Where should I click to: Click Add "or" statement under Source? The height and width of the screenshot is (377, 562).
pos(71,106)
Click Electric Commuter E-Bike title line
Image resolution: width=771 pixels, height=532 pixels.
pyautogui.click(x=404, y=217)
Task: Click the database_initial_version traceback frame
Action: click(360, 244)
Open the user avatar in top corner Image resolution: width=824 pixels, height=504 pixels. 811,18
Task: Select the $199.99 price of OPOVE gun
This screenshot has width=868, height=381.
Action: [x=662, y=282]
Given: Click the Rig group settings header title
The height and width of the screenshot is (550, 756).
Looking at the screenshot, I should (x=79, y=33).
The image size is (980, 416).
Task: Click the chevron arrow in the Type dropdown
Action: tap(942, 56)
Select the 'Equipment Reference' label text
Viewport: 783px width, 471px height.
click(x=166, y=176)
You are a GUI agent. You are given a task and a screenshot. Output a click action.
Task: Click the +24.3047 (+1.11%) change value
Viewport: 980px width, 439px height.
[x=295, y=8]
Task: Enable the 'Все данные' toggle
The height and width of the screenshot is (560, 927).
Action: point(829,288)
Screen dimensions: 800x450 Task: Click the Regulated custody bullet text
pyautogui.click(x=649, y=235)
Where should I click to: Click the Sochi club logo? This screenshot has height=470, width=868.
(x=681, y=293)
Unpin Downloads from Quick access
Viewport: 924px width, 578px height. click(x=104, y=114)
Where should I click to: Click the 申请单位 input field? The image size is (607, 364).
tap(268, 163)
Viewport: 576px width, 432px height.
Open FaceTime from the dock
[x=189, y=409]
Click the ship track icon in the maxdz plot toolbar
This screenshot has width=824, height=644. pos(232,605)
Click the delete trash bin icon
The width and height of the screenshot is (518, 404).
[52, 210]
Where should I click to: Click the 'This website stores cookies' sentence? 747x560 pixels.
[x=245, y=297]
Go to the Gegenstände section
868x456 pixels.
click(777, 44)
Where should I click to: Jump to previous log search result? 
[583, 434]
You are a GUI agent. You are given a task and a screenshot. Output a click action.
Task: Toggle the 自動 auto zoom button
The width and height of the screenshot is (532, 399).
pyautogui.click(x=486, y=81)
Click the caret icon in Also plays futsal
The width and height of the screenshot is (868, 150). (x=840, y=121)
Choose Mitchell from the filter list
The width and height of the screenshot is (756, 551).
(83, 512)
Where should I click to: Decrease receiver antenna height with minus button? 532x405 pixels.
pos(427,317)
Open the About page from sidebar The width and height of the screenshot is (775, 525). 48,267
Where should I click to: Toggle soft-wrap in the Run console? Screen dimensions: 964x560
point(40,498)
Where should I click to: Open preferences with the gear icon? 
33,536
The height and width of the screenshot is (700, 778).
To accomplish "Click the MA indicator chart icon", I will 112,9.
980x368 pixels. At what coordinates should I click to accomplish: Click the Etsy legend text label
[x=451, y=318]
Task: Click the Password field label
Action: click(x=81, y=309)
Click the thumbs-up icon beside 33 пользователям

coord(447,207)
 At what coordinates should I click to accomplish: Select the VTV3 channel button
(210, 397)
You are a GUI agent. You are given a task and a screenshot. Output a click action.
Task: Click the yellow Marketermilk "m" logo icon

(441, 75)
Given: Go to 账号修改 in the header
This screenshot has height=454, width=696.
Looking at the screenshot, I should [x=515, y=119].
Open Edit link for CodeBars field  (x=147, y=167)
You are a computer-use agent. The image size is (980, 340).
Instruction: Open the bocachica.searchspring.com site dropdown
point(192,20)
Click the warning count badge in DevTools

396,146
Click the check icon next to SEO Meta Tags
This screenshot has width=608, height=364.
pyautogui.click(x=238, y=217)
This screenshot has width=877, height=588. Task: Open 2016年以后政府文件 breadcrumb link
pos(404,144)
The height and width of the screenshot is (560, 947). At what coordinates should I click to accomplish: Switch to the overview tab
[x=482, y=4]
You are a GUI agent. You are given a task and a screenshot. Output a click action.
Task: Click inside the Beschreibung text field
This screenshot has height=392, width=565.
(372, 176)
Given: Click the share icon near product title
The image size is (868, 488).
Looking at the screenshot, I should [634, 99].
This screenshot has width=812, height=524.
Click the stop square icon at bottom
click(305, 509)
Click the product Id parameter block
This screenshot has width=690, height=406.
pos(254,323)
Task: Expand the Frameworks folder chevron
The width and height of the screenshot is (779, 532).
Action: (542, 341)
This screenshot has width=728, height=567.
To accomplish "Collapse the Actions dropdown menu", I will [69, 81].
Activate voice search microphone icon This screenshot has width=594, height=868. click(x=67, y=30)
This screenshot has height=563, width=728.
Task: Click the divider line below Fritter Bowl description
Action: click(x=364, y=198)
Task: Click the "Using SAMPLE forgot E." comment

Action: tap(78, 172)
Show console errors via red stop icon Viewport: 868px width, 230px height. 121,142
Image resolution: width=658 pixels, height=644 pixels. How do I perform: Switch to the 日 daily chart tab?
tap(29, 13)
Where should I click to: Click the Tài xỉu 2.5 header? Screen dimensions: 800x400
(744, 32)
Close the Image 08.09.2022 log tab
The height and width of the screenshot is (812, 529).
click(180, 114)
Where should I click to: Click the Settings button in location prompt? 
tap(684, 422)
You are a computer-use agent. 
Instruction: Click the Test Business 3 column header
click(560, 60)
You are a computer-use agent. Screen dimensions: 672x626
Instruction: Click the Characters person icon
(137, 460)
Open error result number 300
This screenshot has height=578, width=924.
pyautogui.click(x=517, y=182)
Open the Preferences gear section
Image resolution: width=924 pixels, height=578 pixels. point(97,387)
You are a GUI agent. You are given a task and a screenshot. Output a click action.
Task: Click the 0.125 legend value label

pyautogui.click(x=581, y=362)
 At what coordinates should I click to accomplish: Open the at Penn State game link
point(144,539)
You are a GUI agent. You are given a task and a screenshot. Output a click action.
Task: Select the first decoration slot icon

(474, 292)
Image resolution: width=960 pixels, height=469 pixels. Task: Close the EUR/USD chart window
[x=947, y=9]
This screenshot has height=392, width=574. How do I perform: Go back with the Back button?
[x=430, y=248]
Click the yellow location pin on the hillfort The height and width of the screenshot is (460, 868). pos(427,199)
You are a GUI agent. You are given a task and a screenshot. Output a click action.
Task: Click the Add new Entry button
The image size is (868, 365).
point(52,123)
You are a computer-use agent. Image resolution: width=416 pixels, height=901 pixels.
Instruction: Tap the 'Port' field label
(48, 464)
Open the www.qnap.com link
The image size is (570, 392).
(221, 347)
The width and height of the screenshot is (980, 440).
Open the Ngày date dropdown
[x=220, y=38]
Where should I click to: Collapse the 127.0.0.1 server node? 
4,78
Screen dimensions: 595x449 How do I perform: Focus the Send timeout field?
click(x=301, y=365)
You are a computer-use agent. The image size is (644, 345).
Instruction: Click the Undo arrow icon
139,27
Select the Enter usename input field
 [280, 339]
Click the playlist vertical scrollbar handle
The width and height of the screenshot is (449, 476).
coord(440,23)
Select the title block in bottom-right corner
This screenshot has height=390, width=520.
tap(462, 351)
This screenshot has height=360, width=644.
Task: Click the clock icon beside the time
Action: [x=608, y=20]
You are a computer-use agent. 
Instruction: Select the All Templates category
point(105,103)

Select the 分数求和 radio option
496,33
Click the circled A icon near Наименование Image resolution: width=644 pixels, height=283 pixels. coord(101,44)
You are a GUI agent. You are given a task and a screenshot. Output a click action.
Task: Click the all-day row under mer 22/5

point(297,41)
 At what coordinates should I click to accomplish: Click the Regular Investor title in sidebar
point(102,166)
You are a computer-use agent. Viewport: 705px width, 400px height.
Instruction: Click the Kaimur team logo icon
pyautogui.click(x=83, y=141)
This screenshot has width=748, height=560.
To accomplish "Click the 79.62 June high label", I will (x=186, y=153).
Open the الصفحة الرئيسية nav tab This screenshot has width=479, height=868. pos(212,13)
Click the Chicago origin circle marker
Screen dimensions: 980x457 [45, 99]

ASSIGNMENT: Reproduce, exactly as they stand in the data above, the lines from the one that holds "This screenshot has height=392, width=574." to the one that holds "You are a computer-use agent. Image", inclusive.

RESPONSE TO THIS TASK:
This screenshot has height=392, width=574. How do I perform: Go back with the Back button?
[x=430, y=248]
Click the yellow location pin on the hillfort The height and width of the screenshot is (460, 868). pos(427,199)
You are a GUI agent. You are given a task and a screenshot. Output a click action.
Task: Click the Add new Entry button
The image size is (868, 365).
point(52,123)
You are a computer-use agent. Image resolution: width=416 pixels, height=901 pixels.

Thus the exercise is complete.